Archive for the ‘basics’ Category »
One of my more popular posts is 10 things all prot warriors should know about. Basically a quick cheat sheet of stuff you should know about this class, aiming at fresh warrior tanks. This is the version updated for 4.0.3. Enjoy! Experienced warriors, if you have a tip to add to this list, please comment!

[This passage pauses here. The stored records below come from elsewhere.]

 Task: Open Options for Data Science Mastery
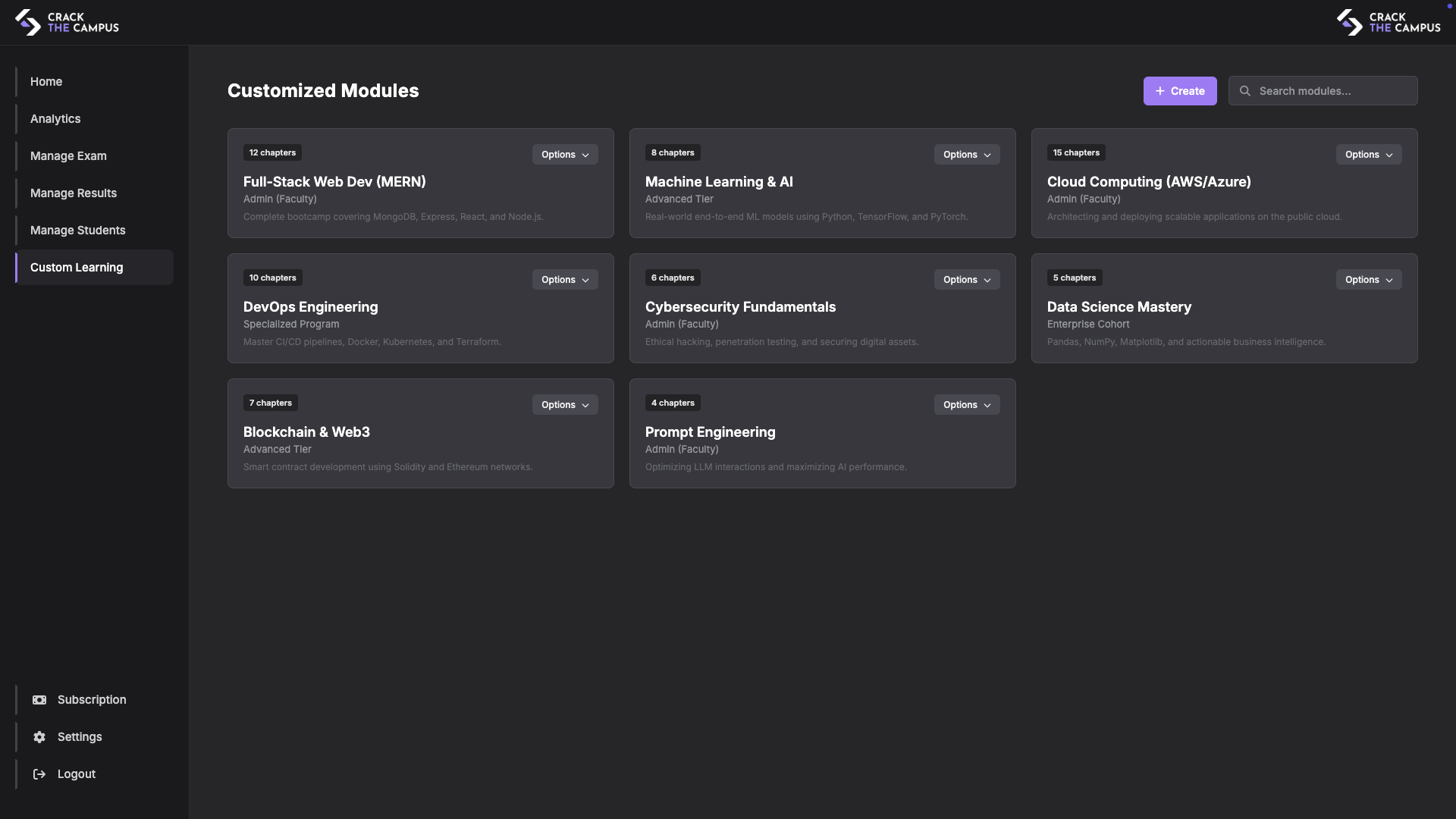1369,280
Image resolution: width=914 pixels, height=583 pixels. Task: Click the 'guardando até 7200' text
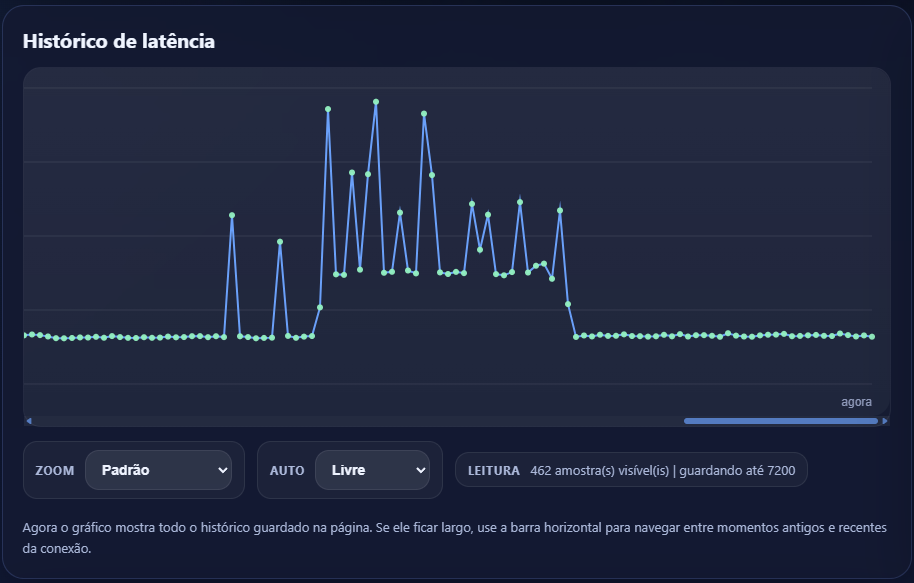coord(737,470)
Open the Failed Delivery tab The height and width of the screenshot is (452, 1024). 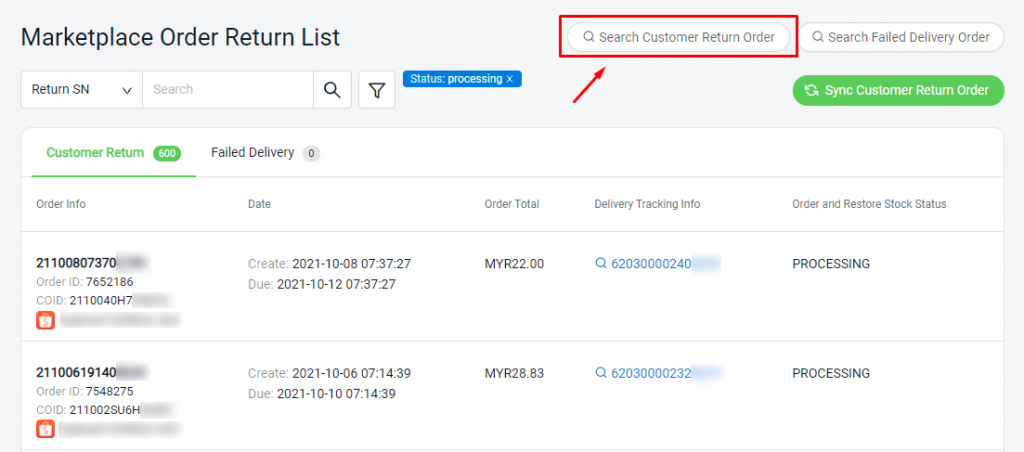click(x=252, y=153)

- Build threat based on priorities – Do not make the mistake of using a set rotation. For ideal TPS, choose your next ability based on its priority: Shield Slam > Revenge > Shockwave > Concussion Blow > Rend > Devastate for single-target situations, Rend > Thunderclap > Shockwave > Revenge > Shield Slam > Devastate for AoE. On single targets and with no other warrior or feral druid in the group, try to get your 3 Sunders in asap. Pay attention to Sword&Board procs.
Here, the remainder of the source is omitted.